• **Alıştırmanın Amacı**: Taylorizm üzerine aşağıdaki metin bölümüne göre şu ifadelerin her birinin metinle uyuşup uyuşmadığını evet ya da hayır diye yanıtlayın ve kararı belirleyen sözcükleri metinden aynen alıntılayın. 1. Taylor, işin planlanmış merhalelere bölünmesine dayalı yöntemi "Bilimsel Yönetim" adıyla öğretiye dönüştürmüştür. 2. Ford bu yöntemi tekstil sektörüne uyarlamıştır. 3. Fordizm kendine akademik bir partner bulamamıştır.
*** Metin Bölümü ***
4-Bütün sektörler Fordizme: Taylorizm         

 

Bu arada F.W.Taylor isimli mühendis de Marx’ın eleştirisiyle birlikte tasvir edip Ford’un otomotive uyarladığı işin önceden planlanmış merhalelere bölünmesine dayalı yöntemi karmaşık ürün üreten öteki sektörlere uyarlamanın şematik yöntemini “Bilimsel Yönetim” adıyla öğretiye dönüştürerek işletme disiplininin temelini atmıştı.  Pozitivizmin epistemolojinin hareket alanını iyice kuraklaştırdığı bir ortamda “şematik uygulama” yönteminden bilim olmayacağını dile getirecek kimse de kalmadığından kendine akademik partner de bulan Fordizm ekonominin verimlilik (üretkenlik) ölçütü statüsü de edinmiş oldu.
*** Sağlanan Malzeme ***
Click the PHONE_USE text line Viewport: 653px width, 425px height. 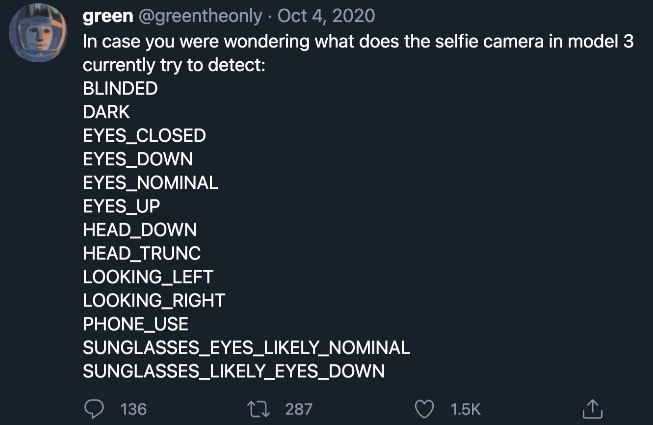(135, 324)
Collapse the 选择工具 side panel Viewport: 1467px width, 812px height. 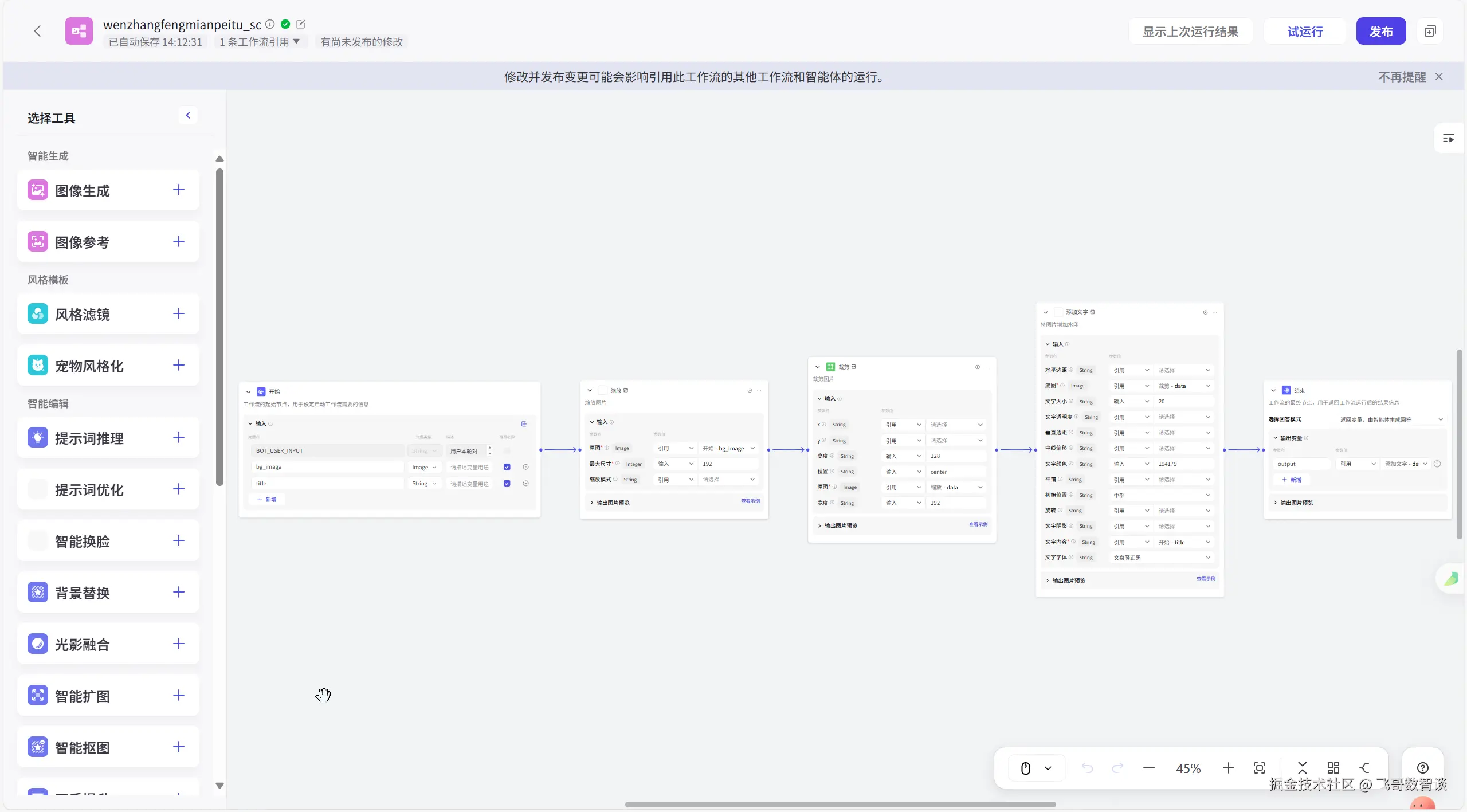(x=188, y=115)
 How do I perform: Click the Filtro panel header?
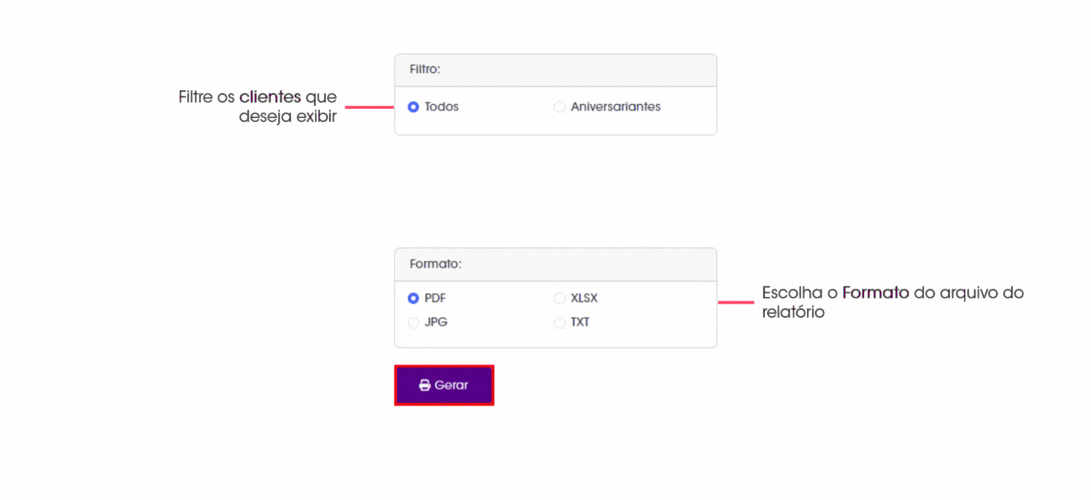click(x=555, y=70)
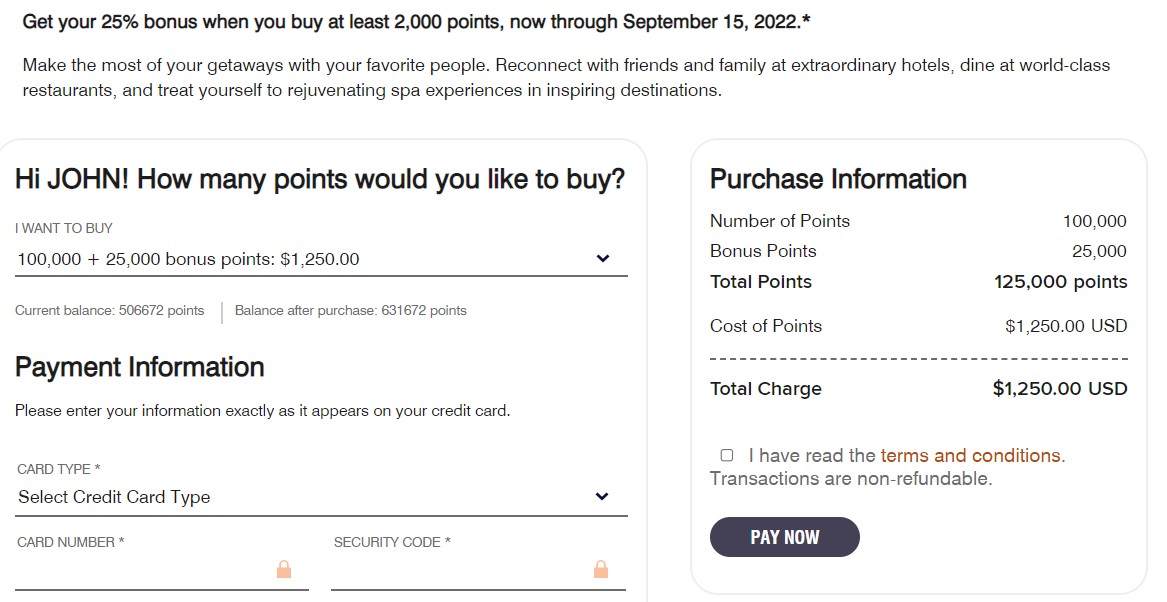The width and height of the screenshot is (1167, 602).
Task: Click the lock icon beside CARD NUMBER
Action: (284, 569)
***
*** Sağlanan Malzeme ***
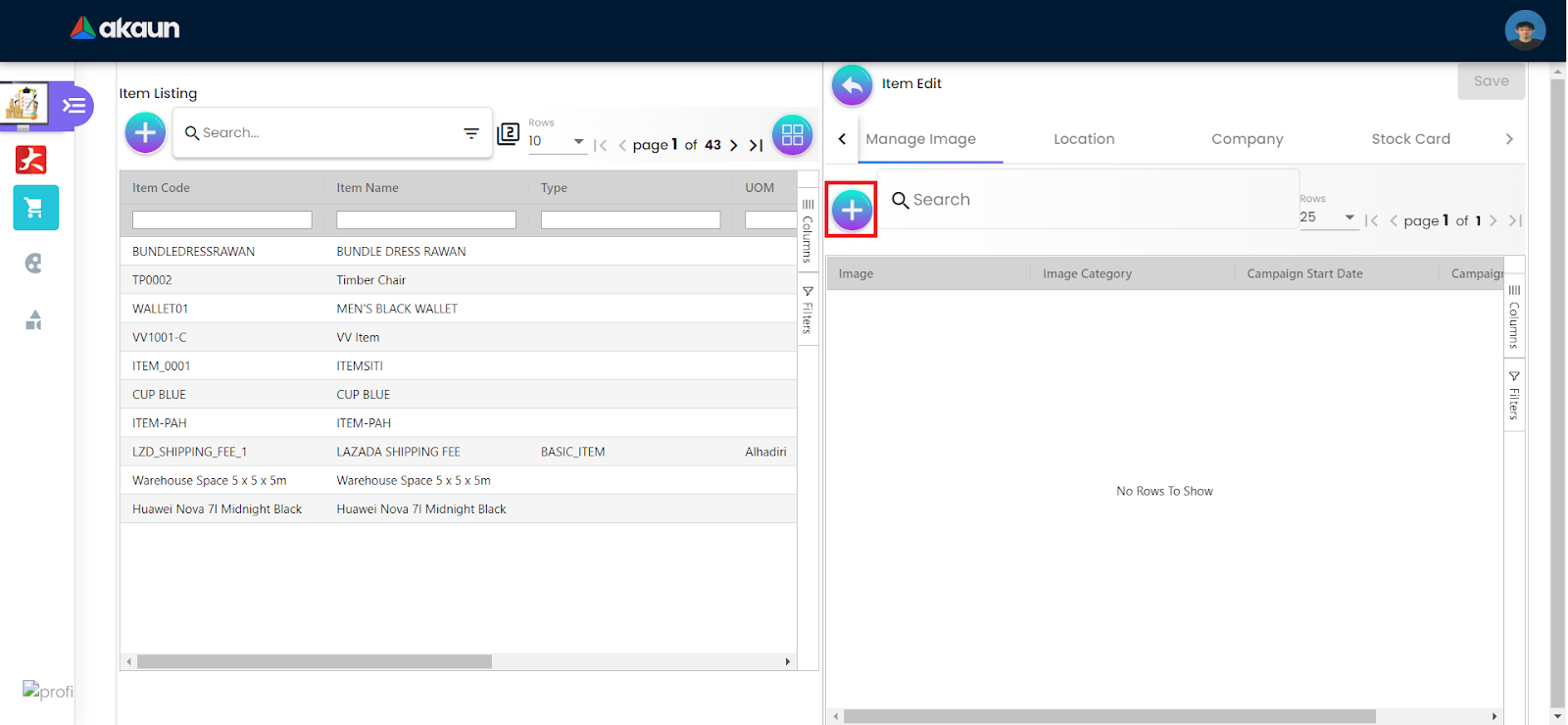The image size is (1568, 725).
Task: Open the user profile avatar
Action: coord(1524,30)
***
• **Eksiksiz Yanıt**:
1. Evet: "“Bilimsel Yönetim” adıyla öğretiye dönüştürerek işletme disiplininin temelini atmıştı"
2. Hayır: "Ford’un otomotive uyarladığı"
3. Hayır: "kendine akademik partner de bulan Fordizm"